Given request a:
Can you lay out the rows as a JSON list of strings, one per line with blank lines left out, covering everything from the line containing "Viewport: 1481px width, 668px height." down to the line containing "Action: 662,850", both included?

** start Given passage **

Few things to remember about:

If you do not care about the List implementation, use Collectors.toList()
The collect() is a terminal operation and should be called as the last operation
.parallel().sequential() this is totally useless - if you want to parallelize, stick to .parallel() if not, do not write anything, streams are sequential by default
The whole Stream will be loaded to the memory for the sake of sorting

回答2:

Alternative approach to pivovarit's answer, which might be useful in case your dataset is potentially too big to hold in memory at once (sorted Streams have to maintain whole underlying dataset in intermediate container to provide ability to sort it properly).

We will not utilize stream sort operation here: instead, we will use data structure that will hold as many elements in set as we told it to, and will push out extra elements based on sort criteria (I do not claim to provide best implementation here, just the idea of it).

** end Given passage **

Given request b:
Could you proceed with the passage on sorting Java streams, picking up right after its last sentence?

** start Working data **

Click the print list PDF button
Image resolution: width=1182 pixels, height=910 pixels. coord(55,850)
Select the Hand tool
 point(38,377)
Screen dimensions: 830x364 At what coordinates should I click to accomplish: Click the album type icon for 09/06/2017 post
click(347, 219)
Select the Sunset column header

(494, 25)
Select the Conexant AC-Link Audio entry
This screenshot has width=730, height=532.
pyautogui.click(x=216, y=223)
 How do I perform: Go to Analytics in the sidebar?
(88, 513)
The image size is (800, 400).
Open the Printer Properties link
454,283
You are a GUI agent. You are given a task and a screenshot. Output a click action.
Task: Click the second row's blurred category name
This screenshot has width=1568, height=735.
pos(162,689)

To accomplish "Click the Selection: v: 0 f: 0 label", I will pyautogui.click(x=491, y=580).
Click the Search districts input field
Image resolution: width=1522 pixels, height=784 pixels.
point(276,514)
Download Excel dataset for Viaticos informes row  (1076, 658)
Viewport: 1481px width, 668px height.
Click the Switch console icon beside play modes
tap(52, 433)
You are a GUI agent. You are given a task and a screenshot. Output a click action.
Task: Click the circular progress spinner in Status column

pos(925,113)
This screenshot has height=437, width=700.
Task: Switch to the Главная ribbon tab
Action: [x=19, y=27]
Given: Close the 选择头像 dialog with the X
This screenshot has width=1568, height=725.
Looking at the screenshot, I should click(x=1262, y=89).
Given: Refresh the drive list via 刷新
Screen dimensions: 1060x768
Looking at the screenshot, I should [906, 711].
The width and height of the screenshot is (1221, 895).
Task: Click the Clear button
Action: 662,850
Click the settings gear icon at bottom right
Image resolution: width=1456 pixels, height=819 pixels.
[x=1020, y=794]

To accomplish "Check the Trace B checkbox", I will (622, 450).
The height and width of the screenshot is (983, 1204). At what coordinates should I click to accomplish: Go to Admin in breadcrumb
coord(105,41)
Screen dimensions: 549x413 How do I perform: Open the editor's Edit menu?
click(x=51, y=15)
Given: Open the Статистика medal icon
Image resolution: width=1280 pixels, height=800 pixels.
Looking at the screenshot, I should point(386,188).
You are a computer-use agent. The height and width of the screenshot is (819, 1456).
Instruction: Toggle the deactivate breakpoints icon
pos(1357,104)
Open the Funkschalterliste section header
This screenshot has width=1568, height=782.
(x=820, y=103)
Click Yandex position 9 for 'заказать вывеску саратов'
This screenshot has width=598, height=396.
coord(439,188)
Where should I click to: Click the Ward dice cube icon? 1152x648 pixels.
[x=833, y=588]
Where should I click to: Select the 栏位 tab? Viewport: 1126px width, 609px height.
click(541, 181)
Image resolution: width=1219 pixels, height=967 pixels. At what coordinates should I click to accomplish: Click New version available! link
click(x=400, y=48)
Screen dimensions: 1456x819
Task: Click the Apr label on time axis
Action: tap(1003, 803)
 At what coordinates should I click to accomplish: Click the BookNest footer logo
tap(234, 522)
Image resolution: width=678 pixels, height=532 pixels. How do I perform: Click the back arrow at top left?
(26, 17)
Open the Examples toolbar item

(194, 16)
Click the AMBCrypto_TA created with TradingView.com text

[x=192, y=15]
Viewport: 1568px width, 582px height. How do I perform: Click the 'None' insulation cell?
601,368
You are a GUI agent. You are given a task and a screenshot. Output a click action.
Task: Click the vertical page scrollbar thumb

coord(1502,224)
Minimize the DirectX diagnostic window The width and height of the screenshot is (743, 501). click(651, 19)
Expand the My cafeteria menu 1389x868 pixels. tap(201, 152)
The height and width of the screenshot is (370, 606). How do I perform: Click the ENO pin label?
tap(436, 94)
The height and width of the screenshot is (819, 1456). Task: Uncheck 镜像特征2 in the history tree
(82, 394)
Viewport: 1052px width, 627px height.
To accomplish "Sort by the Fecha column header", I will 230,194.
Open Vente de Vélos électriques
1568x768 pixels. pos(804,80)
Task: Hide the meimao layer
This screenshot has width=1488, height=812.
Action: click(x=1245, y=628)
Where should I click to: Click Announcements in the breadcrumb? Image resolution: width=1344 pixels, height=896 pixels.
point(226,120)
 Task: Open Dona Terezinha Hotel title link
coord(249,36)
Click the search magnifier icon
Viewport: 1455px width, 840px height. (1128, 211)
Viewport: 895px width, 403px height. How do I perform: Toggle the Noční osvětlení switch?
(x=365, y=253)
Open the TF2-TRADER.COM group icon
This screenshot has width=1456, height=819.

** end Working data **

Written reply a:
[
  "Viewport: 1481px width, 668px height.",
  "Click the Switch console icon beside play modes",
  "tap(52, 433)",
  "You are a GUI agent. You are given a task and a screenshot. Output a click action.",
  "Task: Click the circular progress spinner in Status column",
  "pos(925,113)",
  "This screenshot has height=437, width=700.",
  "Task: Switch to the Главная ribbon tab",
  "Action: [x=19, y=27]",
  "Given: Close the 选择头像 dialog with the X",
  "This screenshot has width=1568, height=725.",
  "Looking at the screenshot, I should click(x=1262, y=89).",
  "Given: Refresh the drive list via 刷新",
  "Screen dimensions: 1060x768",
  "Looking at the screenshot, I should [906, 711].",
  "The width and height of the screenshot is (1221, 895).",
  "Task: Click the Clear button",
  "Action: 662,850"
]

Written reply b:
To achieve this, we need custom collector:

class SortedPileCollector<E> implements Collector<E, SortedSet<E>, List<E>> {
  int maxSize;
  Comparator<E> comptr;

  public SortedPileCollector(int maxSize, Comparator<E> comparator) {
    if (maxSize < 1) {
      throw new IllegalArgumentException("Max size cannot be " + maxSize);
    }
    this.maxSize = maxSize;
    comptr = Objects.requireNonNull(comparator);
  }

  public Supplier<SortedSet<E>> supplier() {
    return () -> new TreeSet<>(comptr);
  }

  public BiConsumer<SortedSet<E>, E> accumulator() {
    return this::accumulate; // see below
  }

  public BinaryOperator<SortedSet<E>> combiner() {
    return this::combine;
  }

  public Function<SortedSet<E>, List<E>> finisher() {
    return set -> new ArrayList<>(set);
  }

  public Set<Characteristics> characteristics() {
    return EnumSet.of(Characteristics.UNORDERED);
  }

  // The interesting part
  public void accumulate(SortedSet<E> set, E el) {
    Objects.requireNonNull(el);
    Objects.requireNonNull(set);
    if (set.size() < maxSize) {
      set.add(el);
    }
    else {
      if (set.contains(el)) {
        return; // we already have this element
      }
      E tailEl = set.last();
      Comparator<E> c = set.comparator();
      if (c.compare(tailEl, el) <= 0) {
        // If we did not have capacity, received element would've gone to the end of our set.
        // However, since we are at capacity, we will skip the element
        return;
      }
      else {
        // We received element that we should preserve.
        // Remove set tail and add our new element.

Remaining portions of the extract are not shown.